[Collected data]
<<<<
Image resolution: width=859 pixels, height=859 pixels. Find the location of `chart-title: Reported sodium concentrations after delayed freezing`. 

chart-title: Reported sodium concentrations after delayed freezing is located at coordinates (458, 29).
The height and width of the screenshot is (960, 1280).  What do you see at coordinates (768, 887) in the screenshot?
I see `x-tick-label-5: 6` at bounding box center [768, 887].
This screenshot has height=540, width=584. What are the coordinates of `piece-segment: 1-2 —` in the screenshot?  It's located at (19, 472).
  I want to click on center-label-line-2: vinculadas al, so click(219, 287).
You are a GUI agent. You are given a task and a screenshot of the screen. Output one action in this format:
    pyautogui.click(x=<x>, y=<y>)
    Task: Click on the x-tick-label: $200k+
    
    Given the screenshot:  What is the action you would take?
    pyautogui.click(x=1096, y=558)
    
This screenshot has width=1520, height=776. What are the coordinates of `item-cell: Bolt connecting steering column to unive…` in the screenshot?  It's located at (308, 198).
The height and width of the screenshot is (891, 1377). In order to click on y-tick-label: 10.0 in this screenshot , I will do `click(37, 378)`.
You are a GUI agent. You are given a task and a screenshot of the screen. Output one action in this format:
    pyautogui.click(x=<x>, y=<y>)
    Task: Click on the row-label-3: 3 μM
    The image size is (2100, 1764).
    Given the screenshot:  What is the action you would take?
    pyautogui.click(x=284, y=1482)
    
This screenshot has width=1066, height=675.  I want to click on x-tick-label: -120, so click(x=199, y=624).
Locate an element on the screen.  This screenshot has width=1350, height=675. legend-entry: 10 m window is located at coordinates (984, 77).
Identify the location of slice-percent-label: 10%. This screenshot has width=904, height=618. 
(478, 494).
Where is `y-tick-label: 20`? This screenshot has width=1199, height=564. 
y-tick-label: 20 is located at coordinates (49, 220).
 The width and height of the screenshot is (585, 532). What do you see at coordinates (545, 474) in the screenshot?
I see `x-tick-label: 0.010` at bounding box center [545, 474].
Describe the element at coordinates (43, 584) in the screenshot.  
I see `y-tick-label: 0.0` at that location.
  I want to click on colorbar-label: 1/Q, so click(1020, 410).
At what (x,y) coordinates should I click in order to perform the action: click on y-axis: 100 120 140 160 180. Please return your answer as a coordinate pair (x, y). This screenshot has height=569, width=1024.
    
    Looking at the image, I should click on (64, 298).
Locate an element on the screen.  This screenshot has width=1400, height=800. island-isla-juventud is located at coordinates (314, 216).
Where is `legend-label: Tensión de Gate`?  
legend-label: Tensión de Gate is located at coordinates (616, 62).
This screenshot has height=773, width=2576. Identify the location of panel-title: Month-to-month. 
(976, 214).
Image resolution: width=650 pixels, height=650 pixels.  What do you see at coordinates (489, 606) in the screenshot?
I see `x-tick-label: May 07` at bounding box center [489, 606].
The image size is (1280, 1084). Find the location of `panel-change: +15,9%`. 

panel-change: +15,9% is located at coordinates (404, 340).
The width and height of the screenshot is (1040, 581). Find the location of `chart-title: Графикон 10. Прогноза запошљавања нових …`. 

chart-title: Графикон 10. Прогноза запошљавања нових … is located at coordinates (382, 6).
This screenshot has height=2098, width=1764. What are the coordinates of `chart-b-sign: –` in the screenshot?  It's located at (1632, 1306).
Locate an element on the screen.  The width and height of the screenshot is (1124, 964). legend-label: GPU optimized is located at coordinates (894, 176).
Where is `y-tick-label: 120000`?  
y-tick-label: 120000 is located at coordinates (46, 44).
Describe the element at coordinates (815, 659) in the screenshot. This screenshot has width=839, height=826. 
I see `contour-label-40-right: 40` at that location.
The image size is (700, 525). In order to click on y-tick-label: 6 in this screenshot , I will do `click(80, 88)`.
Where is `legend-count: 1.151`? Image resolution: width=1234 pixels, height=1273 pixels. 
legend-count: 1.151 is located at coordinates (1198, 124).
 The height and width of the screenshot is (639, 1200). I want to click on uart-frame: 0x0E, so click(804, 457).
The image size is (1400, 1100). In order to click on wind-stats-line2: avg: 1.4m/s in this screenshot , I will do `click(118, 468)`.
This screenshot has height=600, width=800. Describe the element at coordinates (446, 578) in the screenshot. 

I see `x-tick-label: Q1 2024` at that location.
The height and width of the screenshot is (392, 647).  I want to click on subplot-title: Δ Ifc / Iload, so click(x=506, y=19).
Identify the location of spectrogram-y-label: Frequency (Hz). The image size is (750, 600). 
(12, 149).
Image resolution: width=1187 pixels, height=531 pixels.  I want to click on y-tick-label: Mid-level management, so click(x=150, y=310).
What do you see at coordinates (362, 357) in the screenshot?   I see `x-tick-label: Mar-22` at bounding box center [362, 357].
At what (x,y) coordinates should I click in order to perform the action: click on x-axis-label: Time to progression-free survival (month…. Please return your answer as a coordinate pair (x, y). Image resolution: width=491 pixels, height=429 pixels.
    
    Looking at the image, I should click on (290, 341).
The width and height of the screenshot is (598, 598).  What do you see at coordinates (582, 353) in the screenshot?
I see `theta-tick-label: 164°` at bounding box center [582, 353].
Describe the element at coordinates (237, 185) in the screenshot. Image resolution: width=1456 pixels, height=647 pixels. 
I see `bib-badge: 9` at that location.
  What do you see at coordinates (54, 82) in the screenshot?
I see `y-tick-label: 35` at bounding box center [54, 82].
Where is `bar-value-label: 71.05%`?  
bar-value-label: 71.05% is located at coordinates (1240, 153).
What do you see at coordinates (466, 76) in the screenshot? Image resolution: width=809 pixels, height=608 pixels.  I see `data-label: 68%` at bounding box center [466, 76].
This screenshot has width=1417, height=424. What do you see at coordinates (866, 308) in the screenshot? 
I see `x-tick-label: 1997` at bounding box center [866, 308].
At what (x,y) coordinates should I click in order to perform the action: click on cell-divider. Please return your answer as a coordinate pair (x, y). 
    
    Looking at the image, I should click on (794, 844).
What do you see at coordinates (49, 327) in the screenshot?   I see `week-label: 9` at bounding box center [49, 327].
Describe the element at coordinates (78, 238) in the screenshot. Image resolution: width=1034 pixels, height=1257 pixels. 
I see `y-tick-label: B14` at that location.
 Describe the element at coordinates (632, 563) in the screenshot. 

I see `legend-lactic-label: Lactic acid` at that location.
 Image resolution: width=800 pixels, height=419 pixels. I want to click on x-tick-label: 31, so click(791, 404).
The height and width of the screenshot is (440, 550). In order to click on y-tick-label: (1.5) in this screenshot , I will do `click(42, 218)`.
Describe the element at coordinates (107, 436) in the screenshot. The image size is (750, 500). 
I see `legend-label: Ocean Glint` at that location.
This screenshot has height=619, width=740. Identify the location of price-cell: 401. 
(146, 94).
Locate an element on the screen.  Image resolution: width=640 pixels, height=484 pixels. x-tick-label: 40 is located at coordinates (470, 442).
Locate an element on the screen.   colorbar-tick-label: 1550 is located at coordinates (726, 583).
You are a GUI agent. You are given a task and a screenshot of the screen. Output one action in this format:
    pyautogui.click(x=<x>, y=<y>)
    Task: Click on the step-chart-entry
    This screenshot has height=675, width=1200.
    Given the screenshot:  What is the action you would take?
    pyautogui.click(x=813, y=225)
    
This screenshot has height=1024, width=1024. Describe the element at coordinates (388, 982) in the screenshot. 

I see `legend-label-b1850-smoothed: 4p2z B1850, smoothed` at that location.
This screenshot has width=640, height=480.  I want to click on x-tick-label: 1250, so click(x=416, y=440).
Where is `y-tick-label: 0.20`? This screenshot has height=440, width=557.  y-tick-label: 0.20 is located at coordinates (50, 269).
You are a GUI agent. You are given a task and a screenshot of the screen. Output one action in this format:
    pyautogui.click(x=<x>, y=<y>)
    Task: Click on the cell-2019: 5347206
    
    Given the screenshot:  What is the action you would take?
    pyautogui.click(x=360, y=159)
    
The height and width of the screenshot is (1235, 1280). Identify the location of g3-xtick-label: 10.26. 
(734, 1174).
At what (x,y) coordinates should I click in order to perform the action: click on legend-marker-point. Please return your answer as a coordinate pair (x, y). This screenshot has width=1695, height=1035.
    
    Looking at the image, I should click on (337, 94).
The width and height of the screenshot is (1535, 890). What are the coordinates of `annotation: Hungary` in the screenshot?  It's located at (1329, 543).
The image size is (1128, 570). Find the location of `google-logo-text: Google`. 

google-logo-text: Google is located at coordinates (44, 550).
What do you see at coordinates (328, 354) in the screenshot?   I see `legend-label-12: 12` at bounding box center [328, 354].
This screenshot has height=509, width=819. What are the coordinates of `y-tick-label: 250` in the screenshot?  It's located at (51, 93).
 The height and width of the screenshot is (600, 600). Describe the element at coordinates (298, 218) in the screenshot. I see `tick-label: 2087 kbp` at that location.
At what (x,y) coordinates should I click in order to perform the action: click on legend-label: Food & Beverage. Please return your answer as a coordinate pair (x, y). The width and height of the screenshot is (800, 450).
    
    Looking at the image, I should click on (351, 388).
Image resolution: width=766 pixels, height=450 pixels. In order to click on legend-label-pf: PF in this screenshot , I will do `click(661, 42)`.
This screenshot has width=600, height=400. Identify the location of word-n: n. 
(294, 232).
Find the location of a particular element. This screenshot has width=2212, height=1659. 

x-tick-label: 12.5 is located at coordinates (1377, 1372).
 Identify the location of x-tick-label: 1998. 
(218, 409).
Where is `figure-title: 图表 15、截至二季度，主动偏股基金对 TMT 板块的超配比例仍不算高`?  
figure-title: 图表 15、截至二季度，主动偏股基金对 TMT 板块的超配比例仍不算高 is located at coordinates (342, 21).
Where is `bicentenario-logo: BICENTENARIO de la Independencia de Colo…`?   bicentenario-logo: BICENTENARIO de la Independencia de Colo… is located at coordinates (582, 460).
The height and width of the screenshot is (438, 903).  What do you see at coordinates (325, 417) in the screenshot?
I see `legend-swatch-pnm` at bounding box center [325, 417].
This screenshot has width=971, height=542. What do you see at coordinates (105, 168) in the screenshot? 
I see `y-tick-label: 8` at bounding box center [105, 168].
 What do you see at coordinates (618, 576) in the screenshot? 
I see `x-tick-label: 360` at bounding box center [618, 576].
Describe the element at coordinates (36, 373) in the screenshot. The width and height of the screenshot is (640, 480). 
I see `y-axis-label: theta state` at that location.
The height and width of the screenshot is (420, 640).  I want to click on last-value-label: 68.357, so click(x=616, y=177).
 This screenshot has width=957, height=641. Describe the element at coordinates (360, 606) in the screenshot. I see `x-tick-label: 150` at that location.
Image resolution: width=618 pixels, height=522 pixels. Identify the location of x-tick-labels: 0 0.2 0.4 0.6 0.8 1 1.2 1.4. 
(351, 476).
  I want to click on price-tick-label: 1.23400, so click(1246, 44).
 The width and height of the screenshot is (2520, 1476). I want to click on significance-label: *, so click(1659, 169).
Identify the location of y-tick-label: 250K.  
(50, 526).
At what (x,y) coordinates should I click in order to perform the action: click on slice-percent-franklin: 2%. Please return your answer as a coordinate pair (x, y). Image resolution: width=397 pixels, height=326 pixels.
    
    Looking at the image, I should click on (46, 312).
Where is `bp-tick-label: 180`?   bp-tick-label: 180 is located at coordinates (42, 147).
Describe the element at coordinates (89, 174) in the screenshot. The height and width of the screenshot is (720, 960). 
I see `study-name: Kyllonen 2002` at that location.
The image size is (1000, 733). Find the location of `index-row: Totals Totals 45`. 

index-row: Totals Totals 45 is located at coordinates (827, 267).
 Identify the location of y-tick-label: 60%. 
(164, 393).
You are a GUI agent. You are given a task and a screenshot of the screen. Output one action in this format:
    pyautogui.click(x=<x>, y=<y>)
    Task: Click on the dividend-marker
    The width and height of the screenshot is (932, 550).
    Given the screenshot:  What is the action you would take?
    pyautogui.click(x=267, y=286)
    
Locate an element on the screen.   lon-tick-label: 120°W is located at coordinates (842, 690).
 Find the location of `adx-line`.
>>>>
▶ BRIEF: Reproduce verbatim the lines of the records from the one containing "The height and width of the screenshot is (960, 1280)." through the one containing "center [768, 887].", both included.

▶ ANSWER TO THIS EXERCISE:
The height and width of the screenshot is (960, 1280).  What do you see at coordinates (768, 887) in the screenshot?
I see `x-tick-label-5: 6` at bounding box center [768, 887].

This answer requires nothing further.